Erri ci presenta Aurora
ROMA- Ultima replica il 29 gennaio scorso al Teatro Quirinetta per l’amatissimo Erri de Luca con lo spettacolo In viaggio con Aurora. Il nome femminile corrisponde alla giovane nipote dello scrittore (Aurora De Luca), una ragazza dalla voce cristallina che accompagna con il canto e la recitazione ballate, poesie e testi che insieme compongono un lirico racconto del ‘900.
Un viaggio principalmente musicale – De Luca ama la musica e suona la chitarra – che parte da Napoli, città natale dello scrittore, per arrivare negli Stati Uniti con chi allora cercava fortuna, o fino in Jugoslavia dove le guerre degli anni ’90 ci hanno ricordato che il secolo passato è stato, più di tutti, quello delle bombe.
Le luci di scena illuminano un massiccio tavolo di legno e due bicchieri, per un’atmosfera intima che percorre l’intero spettacolo: essenzialmente la condivisione della memoria di un uomo figlio del ‘900 che regala la sua esperienza a chi quel secolo non l’ha conosciuto.
Siamo accolti dalla toccante Era de Maggio (1881), ballata del poeta Salvatore di Giacomo musicata da Mario Pasquale Costa. Napoli è la città troppo banalmente detta meridionale, che invece è centro del mediterraneo in termini storico culturali, con le sue fondamenta greche e i regnanti spagnoli, francesi o nord europei. Una città che non si è mai adattata ai poteri mutevoli, sospesa per aria e aggrappata al profilo paradossalmente amico di un vulcano sempre minaccioso, con una lingua che è sempre un guizzo creativo. De Luca racconta del suo legame con Napoli anche nella lontananza, dopo averla lasciata a diciotto anni, quando inizia a vivere a pieno i movimenti politici di sinistra che hanno animato l’Italia in quegli anni. Anni di piombo, ma lui preferisce chiamarli anni di rame, come quel conduttore che accoglie e convoglia l’energia per portarla altrove, per non farla terminare. Commovente, ma composto l’omaggio a Giorgiana Masi attraverso la musica di Stefano Rosso nel brano Bologna 77.

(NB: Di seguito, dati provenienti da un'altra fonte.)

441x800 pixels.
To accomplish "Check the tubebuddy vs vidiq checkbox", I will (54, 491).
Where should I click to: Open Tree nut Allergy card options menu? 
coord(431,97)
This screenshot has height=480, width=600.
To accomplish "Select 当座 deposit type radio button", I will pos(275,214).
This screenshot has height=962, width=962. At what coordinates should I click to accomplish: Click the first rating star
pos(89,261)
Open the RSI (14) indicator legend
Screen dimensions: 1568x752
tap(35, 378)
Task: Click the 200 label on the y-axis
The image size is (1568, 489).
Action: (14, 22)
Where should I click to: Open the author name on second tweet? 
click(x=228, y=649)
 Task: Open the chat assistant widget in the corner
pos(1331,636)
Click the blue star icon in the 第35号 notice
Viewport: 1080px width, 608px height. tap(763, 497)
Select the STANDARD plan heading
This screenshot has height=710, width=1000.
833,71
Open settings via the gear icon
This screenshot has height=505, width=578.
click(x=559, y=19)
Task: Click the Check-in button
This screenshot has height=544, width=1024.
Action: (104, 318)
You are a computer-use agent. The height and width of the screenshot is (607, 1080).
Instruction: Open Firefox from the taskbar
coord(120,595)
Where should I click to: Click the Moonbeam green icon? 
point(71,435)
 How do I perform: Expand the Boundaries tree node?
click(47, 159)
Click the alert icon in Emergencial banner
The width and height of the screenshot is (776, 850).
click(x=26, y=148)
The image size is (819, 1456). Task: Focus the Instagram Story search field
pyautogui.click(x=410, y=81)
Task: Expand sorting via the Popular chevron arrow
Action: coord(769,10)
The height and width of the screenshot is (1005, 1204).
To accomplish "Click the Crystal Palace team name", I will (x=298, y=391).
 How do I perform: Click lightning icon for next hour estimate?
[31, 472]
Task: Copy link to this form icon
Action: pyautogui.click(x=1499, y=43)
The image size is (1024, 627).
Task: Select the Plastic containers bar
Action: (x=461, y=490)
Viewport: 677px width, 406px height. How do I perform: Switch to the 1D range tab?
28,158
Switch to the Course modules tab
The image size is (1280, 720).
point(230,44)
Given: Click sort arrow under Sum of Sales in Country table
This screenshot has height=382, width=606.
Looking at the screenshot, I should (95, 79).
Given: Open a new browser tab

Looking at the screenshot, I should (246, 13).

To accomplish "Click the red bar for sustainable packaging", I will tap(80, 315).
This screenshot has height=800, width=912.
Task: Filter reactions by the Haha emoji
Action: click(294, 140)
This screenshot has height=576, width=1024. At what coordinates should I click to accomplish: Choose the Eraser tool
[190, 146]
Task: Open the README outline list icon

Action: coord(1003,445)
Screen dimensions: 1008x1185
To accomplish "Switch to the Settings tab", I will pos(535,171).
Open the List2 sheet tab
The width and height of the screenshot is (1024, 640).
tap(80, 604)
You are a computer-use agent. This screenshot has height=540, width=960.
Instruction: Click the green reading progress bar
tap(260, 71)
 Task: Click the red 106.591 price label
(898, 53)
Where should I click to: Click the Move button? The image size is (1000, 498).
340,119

Prosegue il viaggio della memoria con brani di prosa e poesie, cullate dal malinconico violino di Michela Zanotti, un’intercapedine di note in cui le parole dell’autore trovano la giusta eco. Arriviamo ad Ellys Island assieme ai bastimenti colmi delle speranze dei nostri antenati, Aurora rilegge la lettera di un uomo alla madre. Le radici non sono mai facili da spezzare, anche quando indietro c’è solo miseria. Siamo invitati a riflettere sugli attuali luoghi di accoglienza riservati a quei “fortunati”, che sopravvivono al Mediterraneo e approdano sulle coste italiane.
La memoria ci conduce anche a Sarajevo, in una guerra che De Luca ha vissuto direttamente come autista di convogli umanitari. Ci regala il suo ricordo dell’amico e poeta ‘fratello’ Izet Sarajlic dalla profonda umanità, che scelse di restare in città con il suo popolo per patire lo stesso destino. Splendido è il ricordo della “classifica del fuoco” che lo aveva portato a bruciare i libri della sua biblioteca, per resistere al freddo durante l’assedio, seguendo un ordine preciso. Prima i filosofi, poi romanzieri e drammaturghi, sperando di poter salvare gli ultimi designati, i poeti tanto necessari in tempo di guerra. Fortunatamente l’assedio finì in tempo.
Erri De Luca non è un attore. Questo rende la sua recitazione diversa da chi per mestiere ha la capacità di interpretare: si assiste ad un ricordo pulsante, che riesce ad emozionare profondamente senza cadere nella commozione spicciola. De Luca ha il dono di essere sobrio anche nei sentimenti più profondi ed è portatore sano di grande umiltà.